Leaving out the images, repeat all the lines below exactly.

════════════════════

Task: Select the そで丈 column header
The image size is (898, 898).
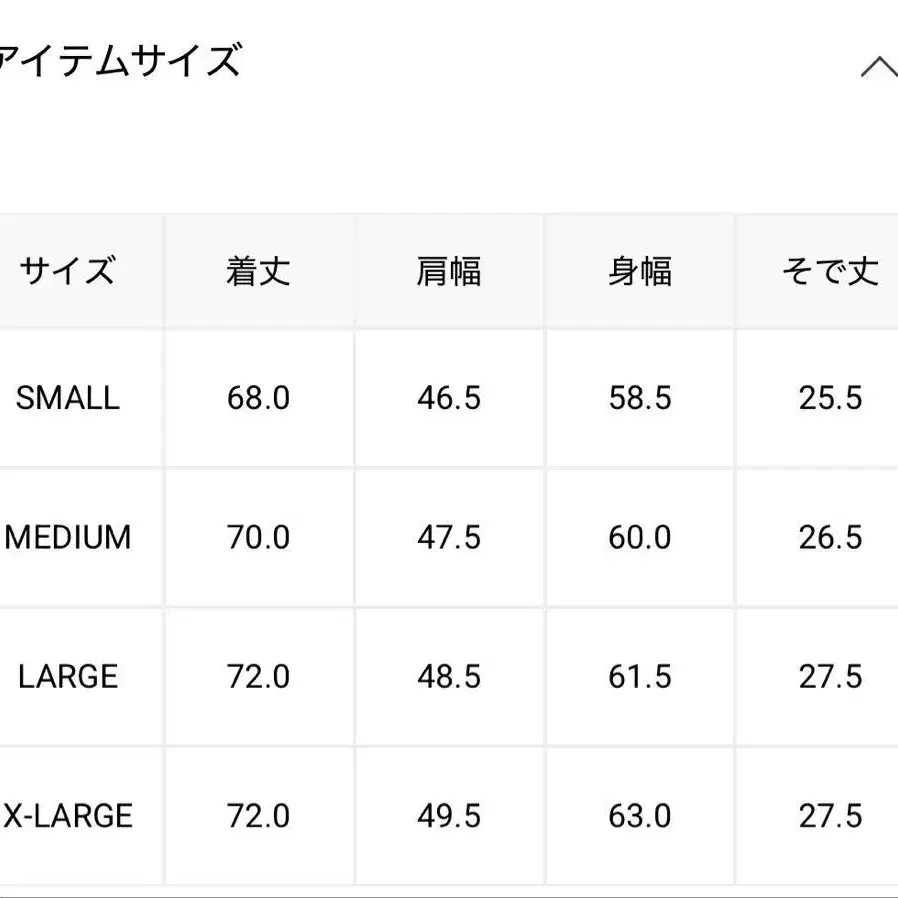Action: [x=830, y=271]
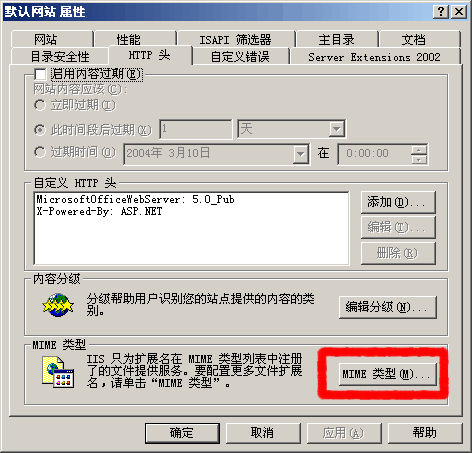Viewport: 472px width, 453px height.
Task: Switch to the 主目录 tab
Action: [x=337, y=40]
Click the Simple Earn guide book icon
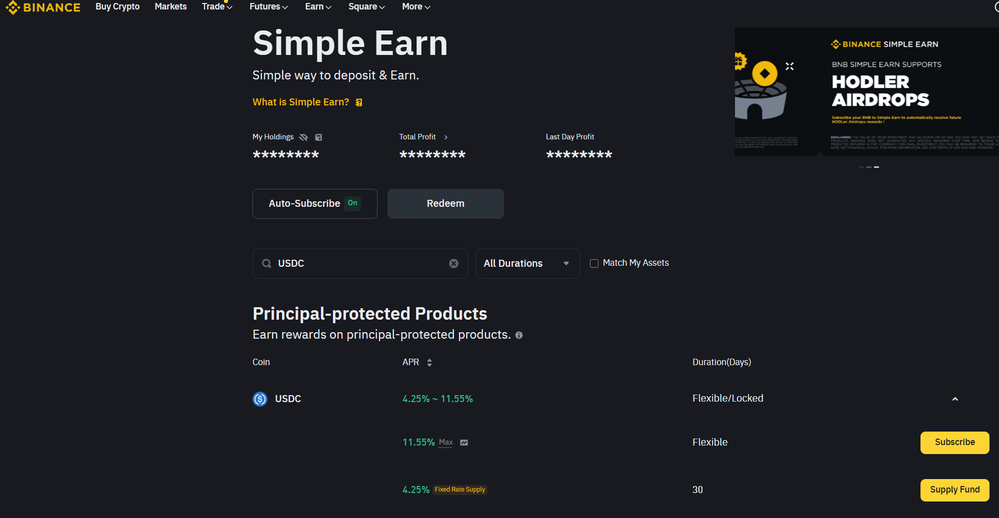Image resolution: width=999 pixels, height=518 pixels. coord(359,103)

════════════════════

RESPONSE ::
Task: Select the そで丈 column header
The image size is (898, 898).
Action: [x=830, y=271]
Viewport: 472px width, 453px height.
Task: Switch to the 主目录 tab
Action: [x=337, y=40]
Click the Simple Earn guide book icon
Image resolution: width=999 pixels, height=518 pixels. coord(359,103)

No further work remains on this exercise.